# Given data
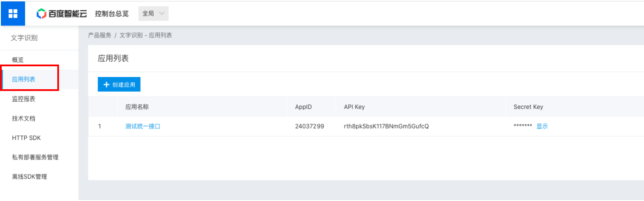This screenshot has width=644, height=201.
Task: Click the Baidu AI Cloud logo icon
Action: [x=41, y=14]
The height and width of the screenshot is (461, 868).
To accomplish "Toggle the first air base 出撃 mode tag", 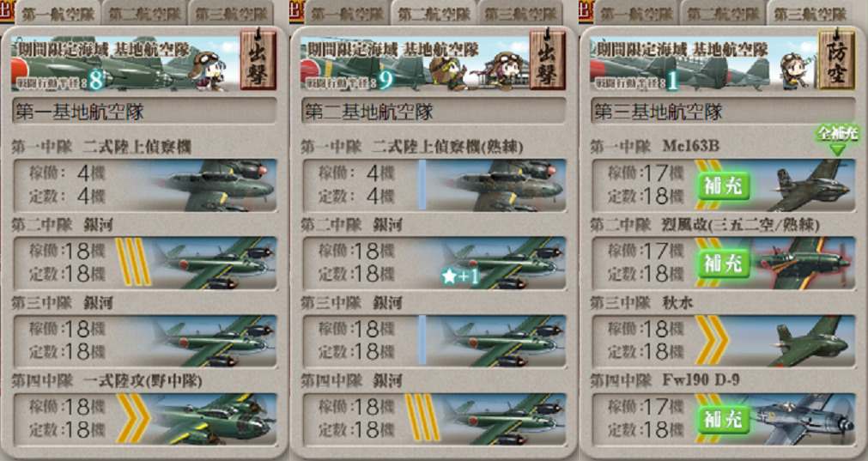I will coord(258,60).
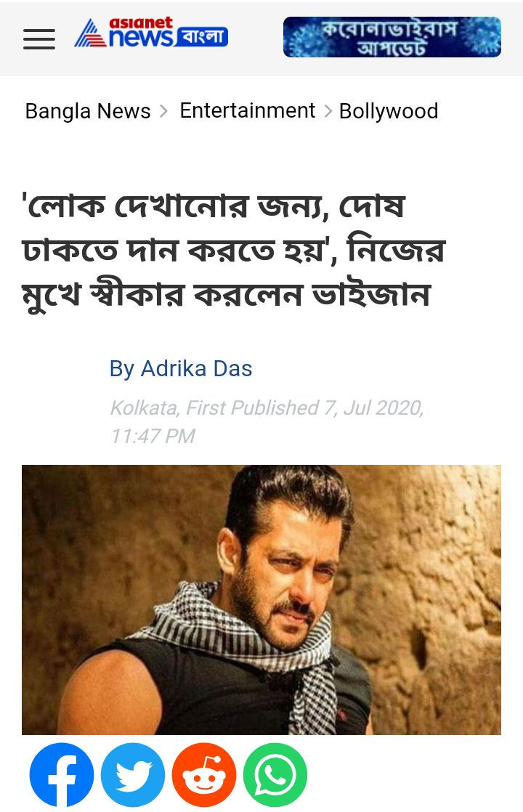The height and width of the screenshot is (812, 523).
Task: Open the Salman Khan article photo
Action: (x=262, y=600)
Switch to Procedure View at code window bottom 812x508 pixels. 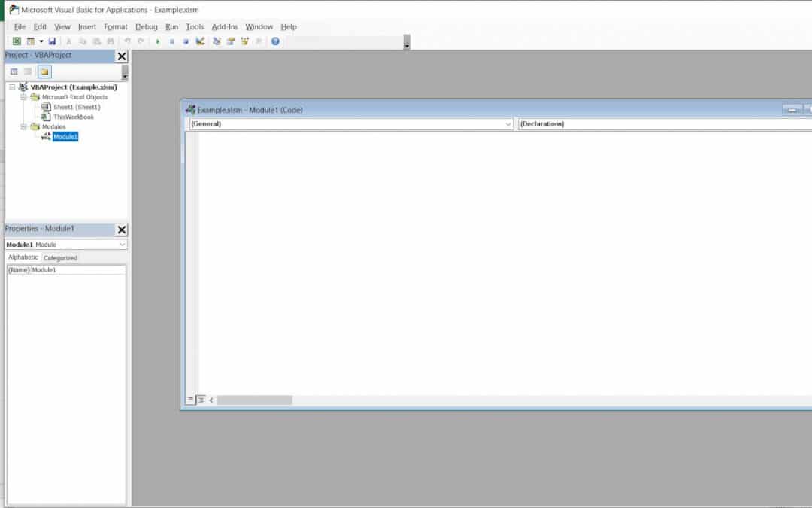click(190, 400)
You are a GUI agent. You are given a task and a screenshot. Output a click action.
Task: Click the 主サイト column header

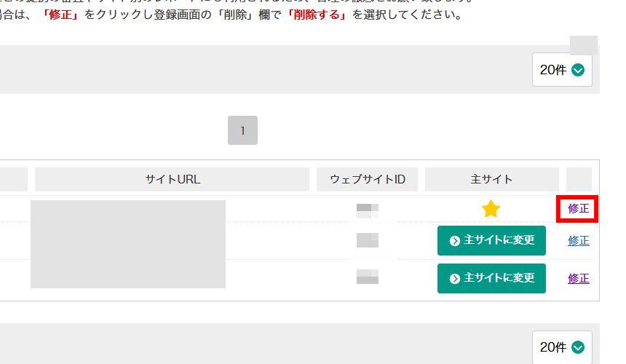point(491,179)
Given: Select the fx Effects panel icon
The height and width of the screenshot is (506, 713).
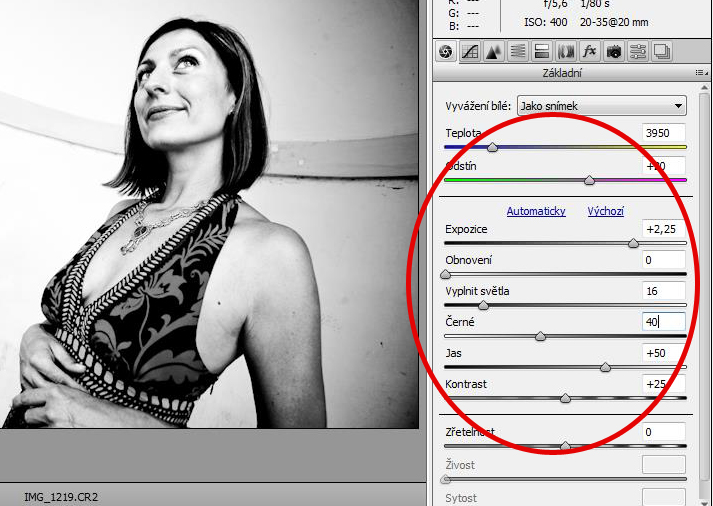Looking at the screenshot, I should [590, 52].
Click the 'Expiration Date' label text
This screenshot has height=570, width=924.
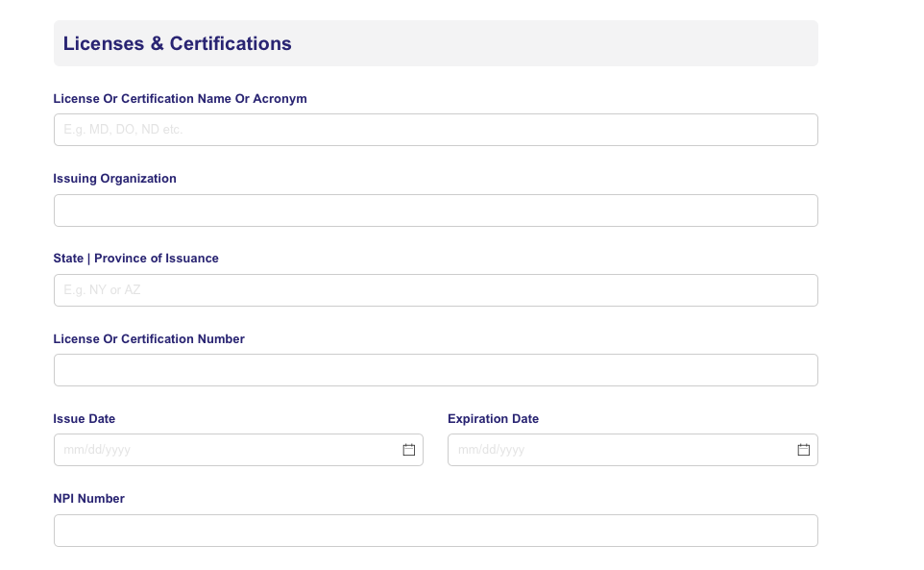[493, 418]
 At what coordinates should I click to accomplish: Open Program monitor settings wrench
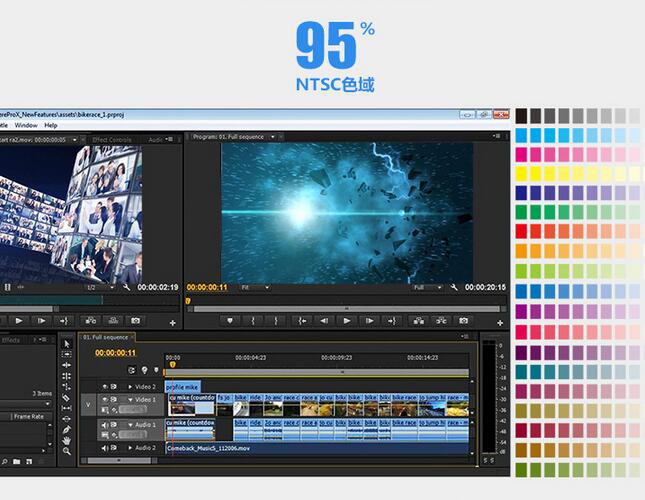coord(455,288)
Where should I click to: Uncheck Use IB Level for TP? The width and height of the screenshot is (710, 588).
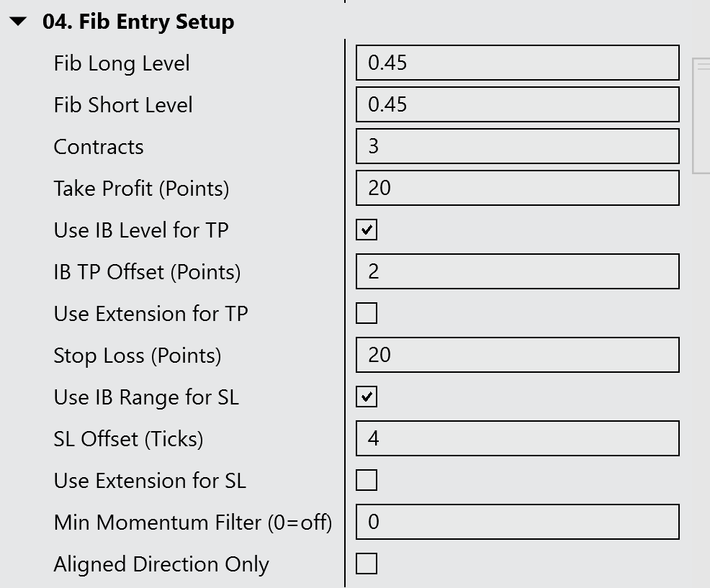click(x=367, y=230)
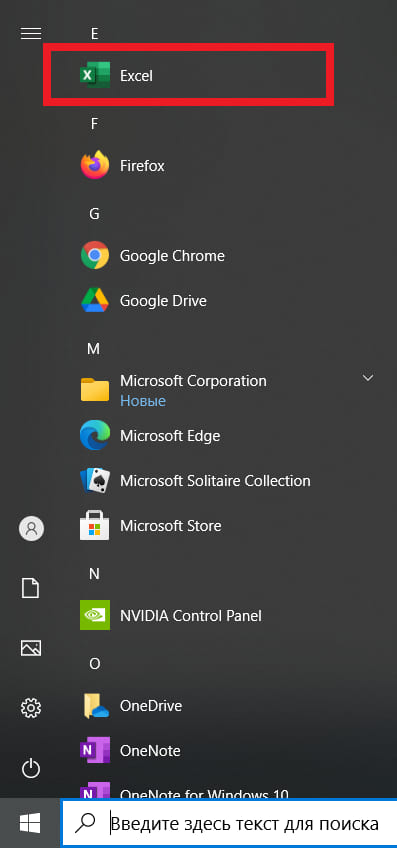397x848 pixels.
Task: Expand the Start menu hamburger navigation
Action: (31, 34)
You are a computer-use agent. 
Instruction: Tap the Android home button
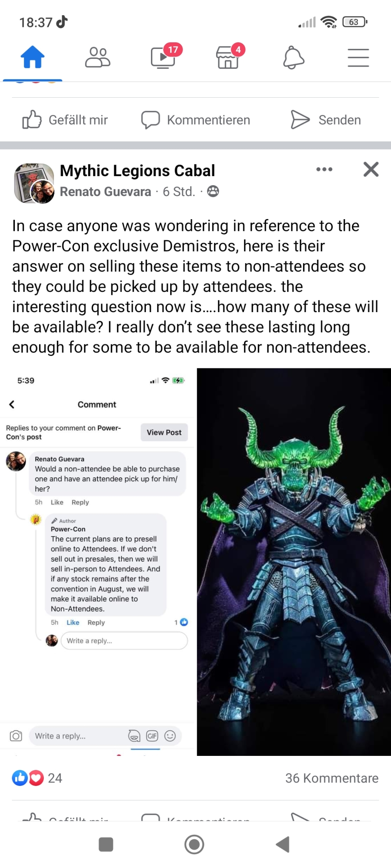[194, 844]

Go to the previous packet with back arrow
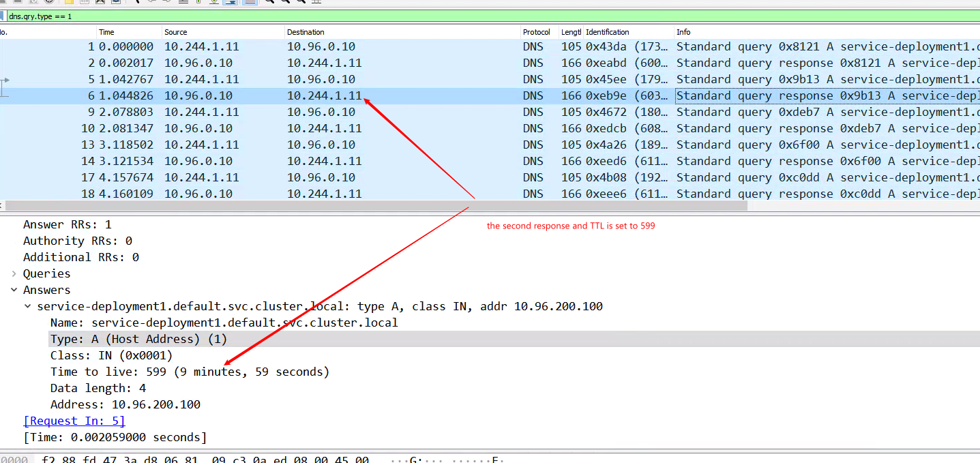[x=151, y=3]
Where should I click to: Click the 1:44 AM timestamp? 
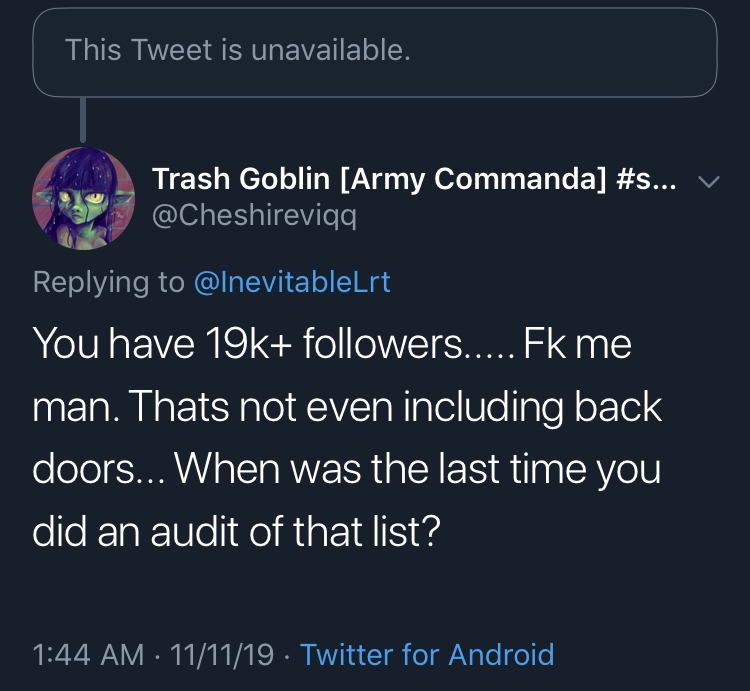coord(88,655)
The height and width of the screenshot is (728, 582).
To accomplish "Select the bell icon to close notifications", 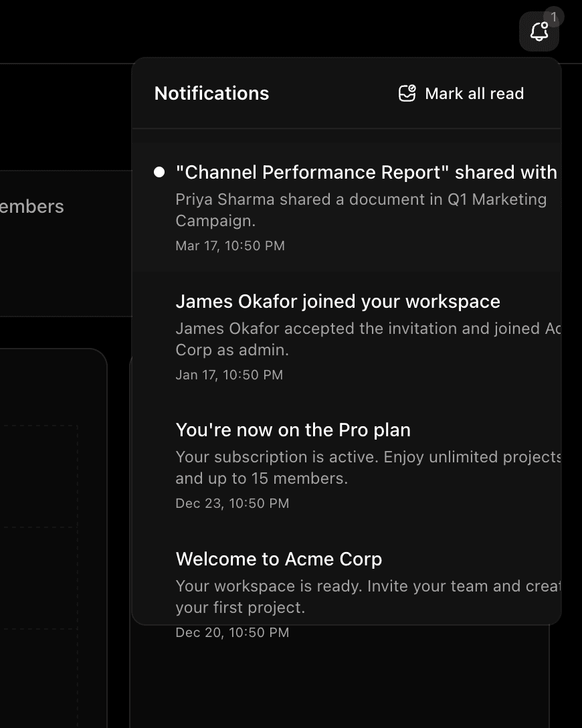I will 539,31.
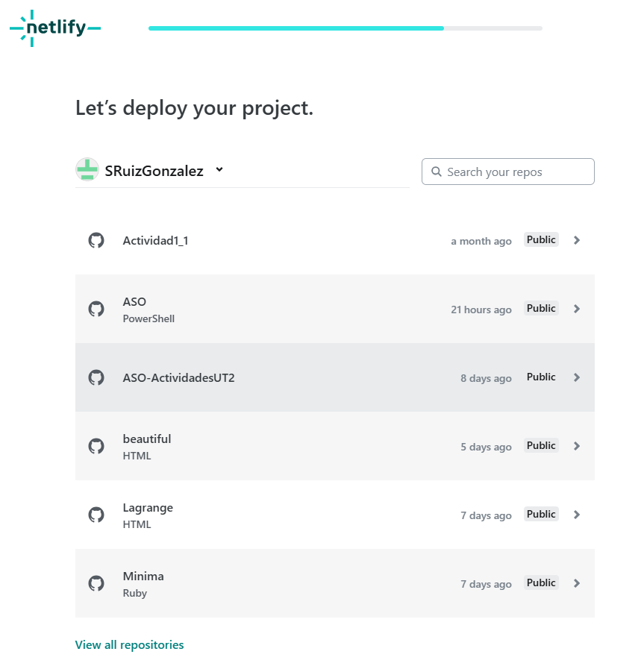Select the beautiful repository name
This screenshot has width=644, height=669.
tap(147, 439)
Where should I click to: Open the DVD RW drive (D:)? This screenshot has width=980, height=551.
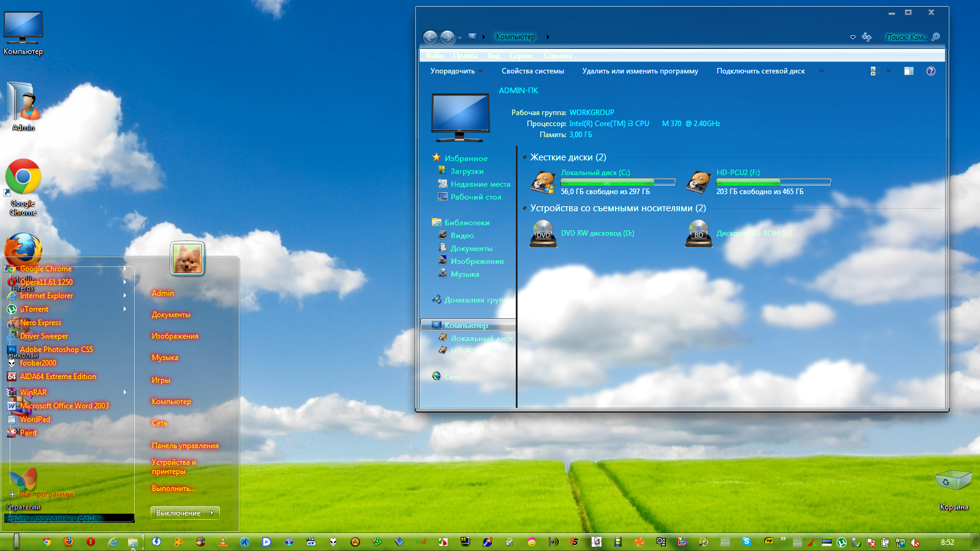543,234
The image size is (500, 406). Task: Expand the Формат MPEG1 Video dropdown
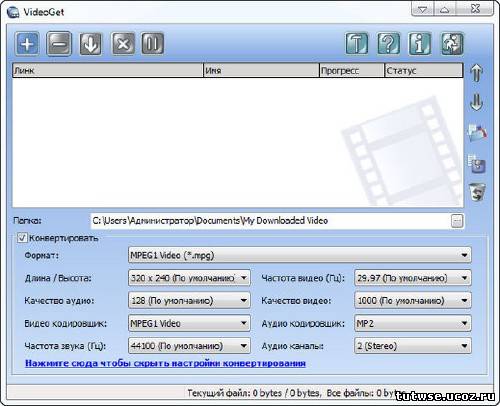[x=300, y=256]
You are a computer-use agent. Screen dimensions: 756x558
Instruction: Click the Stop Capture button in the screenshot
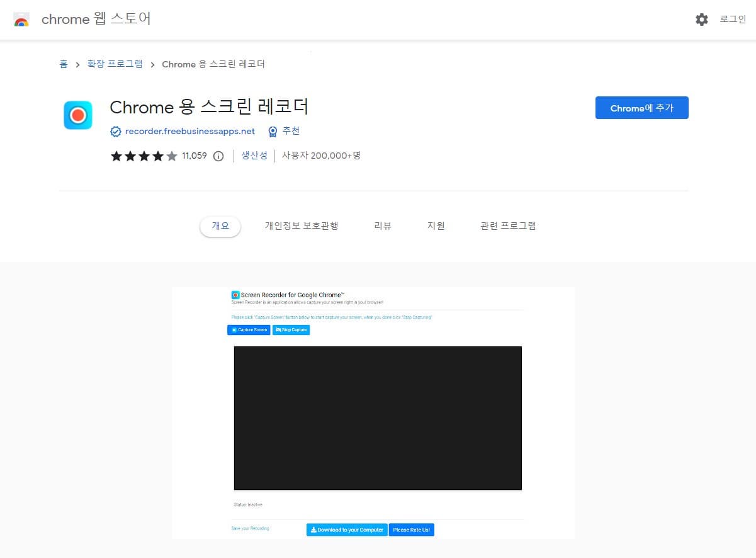[x=291, y=329]
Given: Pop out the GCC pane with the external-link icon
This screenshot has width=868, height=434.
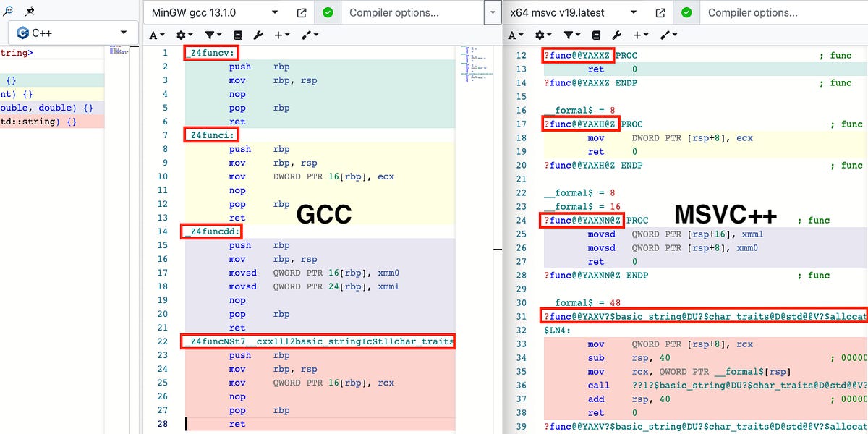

# Task to complete
Extract the run of lines beginning with the line that holds "Where should I click to: Open" and ending at the last line of the data, inclusive. Exclude any pictures from the copy.

# Exercise response
Where should I click to: Open the DVD RW drive (D:)? This screenshot has width=980, height=551.
543,234
The image size is (500, 406). Task: Expand the Формат MPEG1 Video dropdown
[x=300, y=256]
You are a computer-use agent. Screen dimensions: 756x558
Instruction: Click the Stop Capture button in the screenshot
[x=291, y=329]
Given: Pop out the GCC pane with the external-link icon
This screenshot has width=868, height=434.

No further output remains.